EKS Networking Gotchas: AWS VPC CNI Plugin Issues That Cost Us $50K/Month (And How to Avoid Them)


It started as a minor issue. A few pods weren’t communicating. Then latency spiked. Then our entire EKS cluster became intermittently unresponsive. Three weeks later, we traced it back to our VPC CNI plugin configuration. The fix cost us $50,000 in unnecessary infrastructure spend that month alone. This guide covers the 5 critical EKS networking gotchas that catch most teams off guard.

Understanding VPC CNI Plugin Basics

AWS VPC CNI plugin is how pods get network connectivity in EKS. Unlike other Kubernetes distributions, EKS pods get actual VPC IP addresses directly from your subnet. This is powerful but dangerous if misconfigured.

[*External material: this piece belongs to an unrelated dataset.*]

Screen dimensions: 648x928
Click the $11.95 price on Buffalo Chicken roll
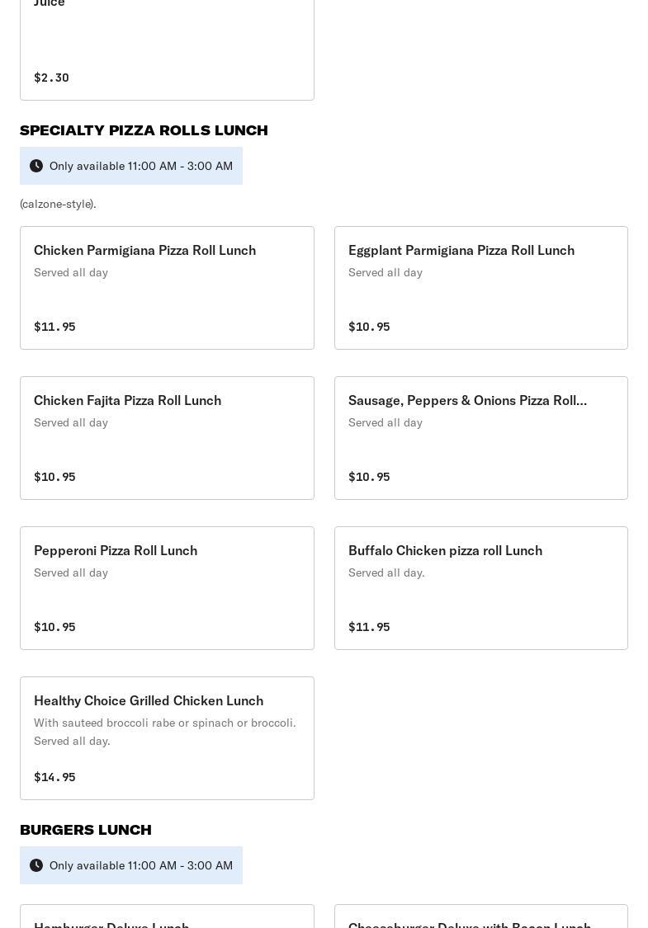369,627
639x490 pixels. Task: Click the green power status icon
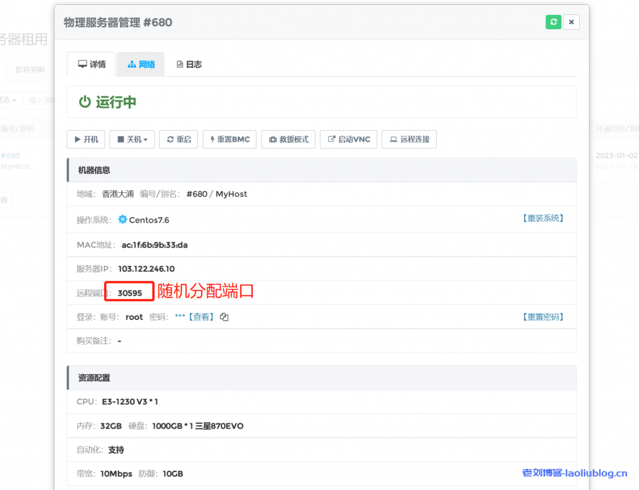[85, 102]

How it works: Each worker node gets multiple ENIs (Elastic Network Interfaces). Each ENI has multiple secondary IP addresses. The CNI plugin allocates these IPs to pods. When a pod needs an IP, it gets one from the pool. Simple in theory, but the reality is filled with hidden gotchas.

Key limits to understand:

  • c5.large = 3 ENIs, 6 IPs per ENI = 18 total IPs
  • t3.medium = 2 ENIs, 4 IPs per ENI = 8 total IPs
  • m5.xlarge = 4 ENIs, 15 IPs per ENI = 60 total IPs

These limits are per instance type. Exceed them, and pods won’t get IP addresses.

Gotcha #1: ENI Exhaustion (The Silent Killer)

This is what happened to us. We had many small pods running on each node. Each pod consumed one IP. After scaling, we hit the ENI limit hard.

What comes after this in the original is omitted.